**How to complete this task**.
The lines from the start of the records through the one containing "type (21, 520)" are to be transcribed exactly, and nothing else.

Top of Listed records

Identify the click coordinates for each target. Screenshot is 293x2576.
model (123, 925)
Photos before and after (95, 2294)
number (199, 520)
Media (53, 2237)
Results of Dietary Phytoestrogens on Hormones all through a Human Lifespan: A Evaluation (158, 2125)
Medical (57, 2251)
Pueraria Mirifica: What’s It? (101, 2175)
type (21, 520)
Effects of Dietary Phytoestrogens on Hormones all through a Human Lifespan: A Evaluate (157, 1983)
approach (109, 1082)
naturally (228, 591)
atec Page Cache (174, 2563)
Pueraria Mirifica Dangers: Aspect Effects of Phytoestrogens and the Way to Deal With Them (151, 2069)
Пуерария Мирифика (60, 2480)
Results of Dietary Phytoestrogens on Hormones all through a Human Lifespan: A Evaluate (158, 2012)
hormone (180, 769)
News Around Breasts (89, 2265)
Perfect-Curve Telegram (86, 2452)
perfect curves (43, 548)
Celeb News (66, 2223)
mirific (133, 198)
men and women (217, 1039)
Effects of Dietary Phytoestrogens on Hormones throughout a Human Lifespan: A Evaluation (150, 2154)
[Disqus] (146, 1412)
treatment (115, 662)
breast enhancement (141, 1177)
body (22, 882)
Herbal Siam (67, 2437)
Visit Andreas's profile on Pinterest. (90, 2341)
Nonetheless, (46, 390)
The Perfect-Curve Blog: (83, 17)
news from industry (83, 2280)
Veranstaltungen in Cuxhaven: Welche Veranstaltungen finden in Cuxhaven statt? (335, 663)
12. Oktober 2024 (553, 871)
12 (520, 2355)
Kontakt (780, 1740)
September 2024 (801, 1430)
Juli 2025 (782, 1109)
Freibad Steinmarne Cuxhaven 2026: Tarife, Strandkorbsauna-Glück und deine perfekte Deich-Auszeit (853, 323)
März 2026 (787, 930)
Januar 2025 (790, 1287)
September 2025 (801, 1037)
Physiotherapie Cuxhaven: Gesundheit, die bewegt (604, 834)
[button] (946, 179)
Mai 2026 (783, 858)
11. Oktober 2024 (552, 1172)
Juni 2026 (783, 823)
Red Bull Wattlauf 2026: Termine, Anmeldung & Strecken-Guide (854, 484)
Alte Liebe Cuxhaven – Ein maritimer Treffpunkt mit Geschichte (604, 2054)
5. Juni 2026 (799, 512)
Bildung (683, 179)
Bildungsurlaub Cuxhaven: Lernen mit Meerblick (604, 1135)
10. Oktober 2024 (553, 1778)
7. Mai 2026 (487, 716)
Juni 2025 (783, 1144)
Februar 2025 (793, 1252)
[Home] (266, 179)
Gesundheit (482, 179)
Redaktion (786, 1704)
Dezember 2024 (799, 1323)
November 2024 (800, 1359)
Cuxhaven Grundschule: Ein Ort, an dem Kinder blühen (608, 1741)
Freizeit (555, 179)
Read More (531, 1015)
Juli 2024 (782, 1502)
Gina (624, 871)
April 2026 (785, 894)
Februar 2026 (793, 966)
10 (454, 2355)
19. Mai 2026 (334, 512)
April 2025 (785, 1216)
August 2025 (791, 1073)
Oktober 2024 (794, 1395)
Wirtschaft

Bottom of Listed records

**Answer box**.
Identify the click coordinates for each target. Screenshot is 293x2576.
model (123, 925)
Photos before and after (95, 2294)
number (199, 520)
Media (53, 2237)
Results of Dietary Phytoestrogens on Hormones all through a Human Lifespan: A Evaluation (158, 2125)
Medical (57, 2251)
Pueraria Mirifica: What’s It? (101, 2175)
type (21, 520)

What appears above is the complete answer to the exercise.